Qual è il vero rapporto tra Renzi e quei pezzi di società civile che hanno cominciato a organizzarsi?
Guardo e incoraggio. Non mi interessa ragionare sul passaggio successivo, mi interessa accendere il fuoco. Mi interessa guardare il fermento che agita la società, la passione politica che la scuote. Renzi finito? L’ultima Leopolda è stata la più partecipata della storia. C’è una incredibile domanda di partecipazione. Spontanea. Contagiosa. Contro la cultura dell’odio che ci regalano Salvini e Di Maio.

Vede davvero un governo con i mesi contati?
È tutto scritto. Nei prossimi mesi la macchina del Paese rallenterà ancora e, parallelamente, scenderà la credibilità del governo. Il premier Conte e il ministro dell’Economia Tria hanno perso la faccia, la credibilità, l’autorevolezza: provo imbarazzo per loro a vederli così ostaggi dei due vicepremier. È un governo che trascina l’Italia nelle sabbie mobili. Litigano tutti i giorni. Su ogni tema. Prescrizione, cittadinanza, pensioni. C’è sempre un argomento di scontro. Una rappresaglia costante. E la campagna elettorale per le europee amplificherà le tensioni. Non mi piace fare previsioni, ma tra aprile e maggio la febbre salirà e tra le europee e la prossima legge di bilancio il governo faticherà ancora di più...

Anche lei scommette su una crisi nella seconda metà del 2019?
Io non mi faccio illusioni: troveranno un altro modo per andare avanti. La legislatura sarà lunga e questo Parlamento eleggerà il prossimo capo dello Stato.

Lei dice che il governo perde credibilità, ma l’Italia ancora ci crede...
L’elettorato oggi cambia idea con grande velocità, non darei troppo attenzione alla fotografia dell’istante. Non è più come ai tempi della Dc e del Pci dove per fotografare uno spostamento di consensi occorrevano mesi. Oggi tutto cambia in giorni. L’ho sperimentato sulla mia pelle: in dodici mesi dal 40 per cento siamo finiti sotto il 20. Guardi la Lega: è passata dal 4 al 17 per cento e oggi i sondaggi dicono che è sopra il 30. Ma attenzione in un mese può tornare al 10.

Torniamo alla Rai. Le sue accuse sono durissime.
Siamo a un livello mai visto: mai come in questa fase c’è stato un controllo così netto della politica sull’informazione. Oggi, con una votazione per noi illegittima, c’è un presidente della Rai che è uno dei principali esperti italiani di fake news. Oggi il giornalista che seguiva Grillo diventa direttore del Tg1. Oggi c’è un ex Grande Fratello portavoce del presidente del Consiglio che ha in mano l’informazione e la comanda militarmente.

Giovedì lei lo ha attaccato duramente per il video sui Down.
Farò una battaglia durissima contro Casalino.
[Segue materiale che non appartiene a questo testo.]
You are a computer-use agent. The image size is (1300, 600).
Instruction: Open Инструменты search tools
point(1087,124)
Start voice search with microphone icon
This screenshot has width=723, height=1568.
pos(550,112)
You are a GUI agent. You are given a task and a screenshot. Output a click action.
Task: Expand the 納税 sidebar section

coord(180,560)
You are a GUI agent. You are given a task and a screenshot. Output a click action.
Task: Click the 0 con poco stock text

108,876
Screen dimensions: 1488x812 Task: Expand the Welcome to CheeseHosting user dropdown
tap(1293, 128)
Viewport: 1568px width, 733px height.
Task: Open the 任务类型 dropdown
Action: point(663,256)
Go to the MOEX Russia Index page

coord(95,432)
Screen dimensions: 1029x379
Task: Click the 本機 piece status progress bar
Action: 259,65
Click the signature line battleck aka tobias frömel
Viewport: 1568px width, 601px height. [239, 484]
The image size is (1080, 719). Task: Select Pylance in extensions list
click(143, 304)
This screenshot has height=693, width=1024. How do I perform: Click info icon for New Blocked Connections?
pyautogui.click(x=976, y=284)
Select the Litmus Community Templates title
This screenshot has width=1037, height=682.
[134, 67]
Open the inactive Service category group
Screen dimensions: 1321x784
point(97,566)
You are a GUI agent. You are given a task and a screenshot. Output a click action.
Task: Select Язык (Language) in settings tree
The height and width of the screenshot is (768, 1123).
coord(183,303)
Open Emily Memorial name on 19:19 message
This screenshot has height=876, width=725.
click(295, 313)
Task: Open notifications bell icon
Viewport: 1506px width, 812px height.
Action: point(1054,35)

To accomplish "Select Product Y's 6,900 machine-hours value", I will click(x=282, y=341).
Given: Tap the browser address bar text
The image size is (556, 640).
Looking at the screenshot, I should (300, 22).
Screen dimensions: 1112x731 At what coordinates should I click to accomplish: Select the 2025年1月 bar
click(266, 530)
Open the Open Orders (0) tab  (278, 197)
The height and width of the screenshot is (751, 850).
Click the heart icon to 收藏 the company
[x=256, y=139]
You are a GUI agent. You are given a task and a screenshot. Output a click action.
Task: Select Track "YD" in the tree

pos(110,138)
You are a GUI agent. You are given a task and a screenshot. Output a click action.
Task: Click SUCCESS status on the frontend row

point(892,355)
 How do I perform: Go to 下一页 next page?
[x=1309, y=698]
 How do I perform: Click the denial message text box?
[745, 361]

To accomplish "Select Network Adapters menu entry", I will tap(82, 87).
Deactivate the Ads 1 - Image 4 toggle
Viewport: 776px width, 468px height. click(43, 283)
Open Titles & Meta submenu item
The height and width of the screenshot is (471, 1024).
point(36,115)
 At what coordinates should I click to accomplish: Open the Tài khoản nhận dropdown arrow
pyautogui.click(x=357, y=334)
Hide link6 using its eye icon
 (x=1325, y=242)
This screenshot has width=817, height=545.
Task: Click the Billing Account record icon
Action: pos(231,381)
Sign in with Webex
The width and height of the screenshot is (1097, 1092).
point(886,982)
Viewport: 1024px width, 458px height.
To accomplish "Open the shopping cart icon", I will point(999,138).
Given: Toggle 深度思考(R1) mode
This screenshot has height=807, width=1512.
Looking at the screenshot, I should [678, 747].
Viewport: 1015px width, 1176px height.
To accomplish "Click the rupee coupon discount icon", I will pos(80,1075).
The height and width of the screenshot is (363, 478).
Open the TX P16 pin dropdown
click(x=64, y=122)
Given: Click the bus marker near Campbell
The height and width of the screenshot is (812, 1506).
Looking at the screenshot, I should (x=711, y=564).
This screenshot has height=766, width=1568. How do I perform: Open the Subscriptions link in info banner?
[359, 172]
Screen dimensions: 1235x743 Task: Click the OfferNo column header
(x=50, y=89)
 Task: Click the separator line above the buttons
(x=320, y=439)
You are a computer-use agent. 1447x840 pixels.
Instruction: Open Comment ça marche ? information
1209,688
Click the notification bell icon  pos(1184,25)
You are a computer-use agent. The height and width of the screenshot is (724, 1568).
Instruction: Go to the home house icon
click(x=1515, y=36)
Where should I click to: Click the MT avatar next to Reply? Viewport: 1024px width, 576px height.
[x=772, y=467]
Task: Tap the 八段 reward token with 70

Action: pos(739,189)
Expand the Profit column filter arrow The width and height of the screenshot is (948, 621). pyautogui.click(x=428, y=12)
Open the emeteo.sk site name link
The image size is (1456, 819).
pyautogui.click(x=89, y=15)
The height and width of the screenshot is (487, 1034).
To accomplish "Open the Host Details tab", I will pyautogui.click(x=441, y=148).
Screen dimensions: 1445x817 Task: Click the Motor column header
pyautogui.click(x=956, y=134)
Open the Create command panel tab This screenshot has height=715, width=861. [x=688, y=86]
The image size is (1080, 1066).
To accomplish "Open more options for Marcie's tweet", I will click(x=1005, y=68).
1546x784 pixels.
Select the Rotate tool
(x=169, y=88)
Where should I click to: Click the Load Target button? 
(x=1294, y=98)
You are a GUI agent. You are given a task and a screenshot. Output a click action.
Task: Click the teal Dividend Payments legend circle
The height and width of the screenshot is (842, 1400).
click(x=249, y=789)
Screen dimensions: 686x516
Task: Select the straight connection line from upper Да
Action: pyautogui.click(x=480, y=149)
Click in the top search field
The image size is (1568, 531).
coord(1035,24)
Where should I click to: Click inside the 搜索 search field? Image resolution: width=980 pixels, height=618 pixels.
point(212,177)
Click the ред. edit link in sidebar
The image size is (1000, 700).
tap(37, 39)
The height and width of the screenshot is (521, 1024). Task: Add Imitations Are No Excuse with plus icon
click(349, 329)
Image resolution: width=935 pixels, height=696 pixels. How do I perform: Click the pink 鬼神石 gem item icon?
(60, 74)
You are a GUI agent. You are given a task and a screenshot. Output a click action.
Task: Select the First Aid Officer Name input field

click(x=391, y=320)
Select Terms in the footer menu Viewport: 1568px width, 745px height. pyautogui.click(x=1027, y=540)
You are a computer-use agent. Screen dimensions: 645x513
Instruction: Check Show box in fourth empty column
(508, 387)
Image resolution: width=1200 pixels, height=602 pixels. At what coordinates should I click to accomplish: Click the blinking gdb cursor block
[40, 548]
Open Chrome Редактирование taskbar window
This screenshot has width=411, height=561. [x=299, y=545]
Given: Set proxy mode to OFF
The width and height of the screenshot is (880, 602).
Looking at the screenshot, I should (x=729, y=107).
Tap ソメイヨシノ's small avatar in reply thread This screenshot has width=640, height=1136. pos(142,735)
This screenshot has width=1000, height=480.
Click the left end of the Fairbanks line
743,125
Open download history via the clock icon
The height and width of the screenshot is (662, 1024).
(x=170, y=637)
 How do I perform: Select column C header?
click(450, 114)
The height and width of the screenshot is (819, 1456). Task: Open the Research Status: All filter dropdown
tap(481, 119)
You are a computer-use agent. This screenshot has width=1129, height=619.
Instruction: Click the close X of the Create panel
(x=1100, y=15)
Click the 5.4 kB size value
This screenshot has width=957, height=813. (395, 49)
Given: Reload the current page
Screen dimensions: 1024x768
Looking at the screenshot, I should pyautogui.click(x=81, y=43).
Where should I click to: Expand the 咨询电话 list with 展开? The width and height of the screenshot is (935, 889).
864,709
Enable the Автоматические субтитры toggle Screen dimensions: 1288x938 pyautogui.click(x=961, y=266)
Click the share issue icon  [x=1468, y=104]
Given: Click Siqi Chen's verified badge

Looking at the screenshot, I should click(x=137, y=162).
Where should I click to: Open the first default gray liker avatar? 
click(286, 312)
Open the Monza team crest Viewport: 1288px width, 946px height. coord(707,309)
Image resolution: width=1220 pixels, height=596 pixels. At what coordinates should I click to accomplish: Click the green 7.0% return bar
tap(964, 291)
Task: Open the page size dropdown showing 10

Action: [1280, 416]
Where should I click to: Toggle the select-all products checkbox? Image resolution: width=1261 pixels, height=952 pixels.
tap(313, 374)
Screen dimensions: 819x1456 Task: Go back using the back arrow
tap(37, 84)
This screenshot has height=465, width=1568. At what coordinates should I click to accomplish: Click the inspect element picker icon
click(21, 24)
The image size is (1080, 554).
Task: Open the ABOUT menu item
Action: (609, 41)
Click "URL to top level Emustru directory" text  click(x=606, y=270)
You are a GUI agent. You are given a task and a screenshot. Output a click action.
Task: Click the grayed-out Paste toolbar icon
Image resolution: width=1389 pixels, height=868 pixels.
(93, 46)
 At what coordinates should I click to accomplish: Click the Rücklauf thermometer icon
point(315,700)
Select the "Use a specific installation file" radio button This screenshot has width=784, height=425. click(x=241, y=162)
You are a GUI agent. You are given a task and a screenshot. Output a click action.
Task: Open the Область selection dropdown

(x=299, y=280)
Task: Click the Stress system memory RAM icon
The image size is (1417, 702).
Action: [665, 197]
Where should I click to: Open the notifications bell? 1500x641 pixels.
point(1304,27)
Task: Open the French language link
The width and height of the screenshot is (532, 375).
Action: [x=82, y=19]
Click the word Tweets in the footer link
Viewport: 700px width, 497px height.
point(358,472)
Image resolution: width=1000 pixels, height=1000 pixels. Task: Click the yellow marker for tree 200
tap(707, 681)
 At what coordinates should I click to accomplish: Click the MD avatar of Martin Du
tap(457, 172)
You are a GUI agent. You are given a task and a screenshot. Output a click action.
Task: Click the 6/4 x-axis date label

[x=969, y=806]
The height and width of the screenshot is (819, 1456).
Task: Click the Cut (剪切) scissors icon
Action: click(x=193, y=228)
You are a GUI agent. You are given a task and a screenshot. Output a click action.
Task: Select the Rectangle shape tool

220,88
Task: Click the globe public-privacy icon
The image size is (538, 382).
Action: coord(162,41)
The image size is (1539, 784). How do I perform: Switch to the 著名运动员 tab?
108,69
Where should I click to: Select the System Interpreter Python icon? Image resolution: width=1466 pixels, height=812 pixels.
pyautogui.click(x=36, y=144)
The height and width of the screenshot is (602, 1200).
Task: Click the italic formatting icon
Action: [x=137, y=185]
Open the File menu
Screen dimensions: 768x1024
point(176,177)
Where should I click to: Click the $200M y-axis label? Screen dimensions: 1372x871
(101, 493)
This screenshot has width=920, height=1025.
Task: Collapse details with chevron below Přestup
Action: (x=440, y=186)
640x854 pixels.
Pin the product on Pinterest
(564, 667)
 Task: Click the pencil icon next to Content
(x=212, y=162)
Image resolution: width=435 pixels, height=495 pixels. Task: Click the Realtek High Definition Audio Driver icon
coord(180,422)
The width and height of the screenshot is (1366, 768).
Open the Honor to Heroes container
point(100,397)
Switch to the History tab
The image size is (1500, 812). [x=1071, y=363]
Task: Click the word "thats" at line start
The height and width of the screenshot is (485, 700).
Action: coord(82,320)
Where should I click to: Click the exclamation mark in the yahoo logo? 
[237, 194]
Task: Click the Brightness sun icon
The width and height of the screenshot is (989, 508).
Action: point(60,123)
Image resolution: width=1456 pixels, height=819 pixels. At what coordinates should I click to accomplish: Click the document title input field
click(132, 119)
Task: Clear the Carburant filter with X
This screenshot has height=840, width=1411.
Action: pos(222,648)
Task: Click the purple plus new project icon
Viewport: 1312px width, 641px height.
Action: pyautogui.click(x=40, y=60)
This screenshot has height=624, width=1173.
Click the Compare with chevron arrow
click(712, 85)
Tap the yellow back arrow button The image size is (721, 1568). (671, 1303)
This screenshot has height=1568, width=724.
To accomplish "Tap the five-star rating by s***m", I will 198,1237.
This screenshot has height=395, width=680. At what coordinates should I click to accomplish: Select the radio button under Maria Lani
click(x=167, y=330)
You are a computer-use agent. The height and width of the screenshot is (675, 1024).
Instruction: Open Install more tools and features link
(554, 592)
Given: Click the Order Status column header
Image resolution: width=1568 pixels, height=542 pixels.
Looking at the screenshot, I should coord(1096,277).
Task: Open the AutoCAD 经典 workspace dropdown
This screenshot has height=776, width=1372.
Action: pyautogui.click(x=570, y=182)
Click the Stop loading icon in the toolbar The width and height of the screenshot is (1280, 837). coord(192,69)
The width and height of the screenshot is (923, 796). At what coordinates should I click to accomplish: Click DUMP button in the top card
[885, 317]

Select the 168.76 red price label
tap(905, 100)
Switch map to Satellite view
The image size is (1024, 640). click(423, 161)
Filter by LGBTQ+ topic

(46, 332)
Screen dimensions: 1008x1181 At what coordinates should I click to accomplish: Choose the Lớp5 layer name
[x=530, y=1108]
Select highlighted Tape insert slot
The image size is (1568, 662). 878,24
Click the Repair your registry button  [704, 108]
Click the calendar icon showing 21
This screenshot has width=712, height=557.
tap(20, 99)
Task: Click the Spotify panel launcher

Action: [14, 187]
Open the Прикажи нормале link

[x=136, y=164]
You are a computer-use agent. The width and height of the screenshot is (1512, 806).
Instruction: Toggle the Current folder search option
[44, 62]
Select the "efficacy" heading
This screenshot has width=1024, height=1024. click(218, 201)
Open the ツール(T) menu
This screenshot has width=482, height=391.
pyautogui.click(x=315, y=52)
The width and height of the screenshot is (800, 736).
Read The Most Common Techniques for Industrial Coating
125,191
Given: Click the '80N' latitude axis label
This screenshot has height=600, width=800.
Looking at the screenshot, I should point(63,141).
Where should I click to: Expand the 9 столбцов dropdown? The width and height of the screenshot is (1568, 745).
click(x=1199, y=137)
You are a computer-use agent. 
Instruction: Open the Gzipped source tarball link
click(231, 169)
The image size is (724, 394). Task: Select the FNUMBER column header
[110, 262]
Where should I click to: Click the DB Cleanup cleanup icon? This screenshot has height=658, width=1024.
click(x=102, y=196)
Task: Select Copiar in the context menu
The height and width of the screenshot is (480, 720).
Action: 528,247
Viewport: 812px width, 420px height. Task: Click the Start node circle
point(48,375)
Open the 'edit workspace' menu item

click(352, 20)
Ogni giorno per tutta la durata della legislatura chiederò a Conte che il suo portavoce lasci quel posto che occupa a Palazzo Chigi.

Crede che Conte la ascolterà?
No, Casalino è intoccabile perché è il perno degli ingranaggi del Movimento 5 stelle. È più facile che Casalino possa licenziare Conte. Ha visto l’imbarazzato silenzio della Lega? Hanno paura del "Codice Rocco", dello strapotere di Casalino che impone le sue scelte e può cancellare dalla tv chi dice no, chi non si mette in riga. È tutto così disgustoso. Anche il silenzio del ministro della Disabilità. Che fine ha fatto Lorenzo Fontana? Perché tace? Perché Grillo prende in giro le persone autistiche e lui sta zitto? Perché questa tv pubblica prende ordini da questo personaggio? Perché è scomparso il giornalismo di inchiesta? Perché si tace sulla famiglia di Di Maio e sulle sanatorie edilizie? Aspetto risposte. Non per me, ma per l’Italia che non merita questo spettacolo.